Yo estaba abierta al asombro, tenía una curiosidad desmesurada, vinculaba la lectura al placer; pero mis compañeros lo asociaban a ser «empollona» y «pelota». El acoso escolar es la necesidad de rodear a alguien diferente y convertirlo en una presa. Me sentí sola.

Podía haber diluido su pasión para encajar, pero perseveró.

Frente a esa incomprensible actitud de rechazo, en los libros encontraba la promesa de que la vida no sería siempre así. Luego, en el instituto, encontré profesoras que impulsaron mi creatividad, que estaba ahí, porque yo escribía antes de escribir. Por las tardes imaginaba situaciones de juego para planearlas en el recreo al día siguiente.

Su rareza se prolongó en la era digital.

Al haber escogido Filología clásica abracé la excentricidad. Fue una lucha constante por defender a cada paso las elecciones que iba haciendo. Incluso mis referentes, con los clásicos y la mitología muy presentes, son distintos a los de los escritores de mi generación.

Ya ve, es una best-seller.

Éramos muchos los que estábamos disconformes con ese discurso apocalíptico del fin de los libros. A veces damos por hecho el certificado de defunción, pero somos muchos los que los queremos vivos. Los libros son parte de la salud del mundo.

Tiene una relación física con ellos, ¿verdad?

Los papiros, los libros medievales, nacieron para ser placenteros. Les aplicaban oro y malaquita, y los príncipes de la época los acariciaban. Y ahora una persona de mis orígenes puede hacerlo. En la literatura siempre me ha interesado el cuerpo. Del mismo modo en que nuestro cuerpo cambia con una declaración de amor, un momento de miedo, o de hambre, el libro es el cuerpo de las palabras.

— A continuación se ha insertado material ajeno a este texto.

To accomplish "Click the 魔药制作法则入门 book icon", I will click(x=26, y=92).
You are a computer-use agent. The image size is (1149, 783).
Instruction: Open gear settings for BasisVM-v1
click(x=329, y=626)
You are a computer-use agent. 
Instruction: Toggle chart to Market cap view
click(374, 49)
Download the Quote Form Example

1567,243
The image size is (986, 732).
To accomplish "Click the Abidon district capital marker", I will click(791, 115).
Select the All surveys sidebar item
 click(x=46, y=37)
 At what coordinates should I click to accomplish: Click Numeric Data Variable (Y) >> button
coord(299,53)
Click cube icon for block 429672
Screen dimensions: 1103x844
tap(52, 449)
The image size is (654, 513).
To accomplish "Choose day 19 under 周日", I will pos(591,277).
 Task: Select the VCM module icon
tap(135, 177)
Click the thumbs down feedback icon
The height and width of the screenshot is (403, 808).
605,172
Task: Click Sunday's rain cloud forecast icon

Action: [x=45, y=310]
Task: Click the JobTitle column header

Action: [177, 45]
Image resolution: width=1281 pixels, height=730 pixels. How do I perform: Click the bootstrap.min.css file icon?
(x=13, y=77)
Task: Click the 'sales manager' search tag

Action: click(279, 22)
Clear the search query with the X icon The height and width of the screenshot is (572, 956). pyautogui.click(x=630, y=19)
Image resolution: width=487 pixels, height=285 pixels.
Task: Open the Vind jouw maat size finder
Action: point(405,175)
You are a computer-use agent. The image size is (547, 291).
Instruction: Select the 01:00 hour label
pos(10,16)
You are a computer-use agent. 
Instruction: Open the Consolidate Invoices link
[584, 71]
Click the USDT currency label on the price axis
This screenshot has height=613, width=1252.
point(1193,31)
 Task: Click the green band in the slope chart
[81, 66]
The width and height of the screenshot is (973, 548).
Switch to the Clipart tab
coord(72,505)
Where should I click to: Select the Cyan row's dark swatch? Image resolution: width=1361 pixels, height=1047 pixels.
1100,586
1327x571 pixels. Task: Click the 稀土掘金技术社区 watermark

¿De qué palabras está usted hecha?

De la palabra cuidados. Ha tenido importancia en mi vida –primero cuidé a mi padre, porque soy hija única de padres divorciados, y luego, a mi hijo–, y creo que es vital cuidar las relaciones, la democracia, la escritura. Otra palabra es mitos, que condensan las emociones de forma que pueden atravesar los siglos y nos ayudan a buscar el sentido.

Lo ha encontrado.

Querría que lo que me está pasando se transformara en libertad. No tener los condicionantes de la supervivencia, ni la constante zozobra.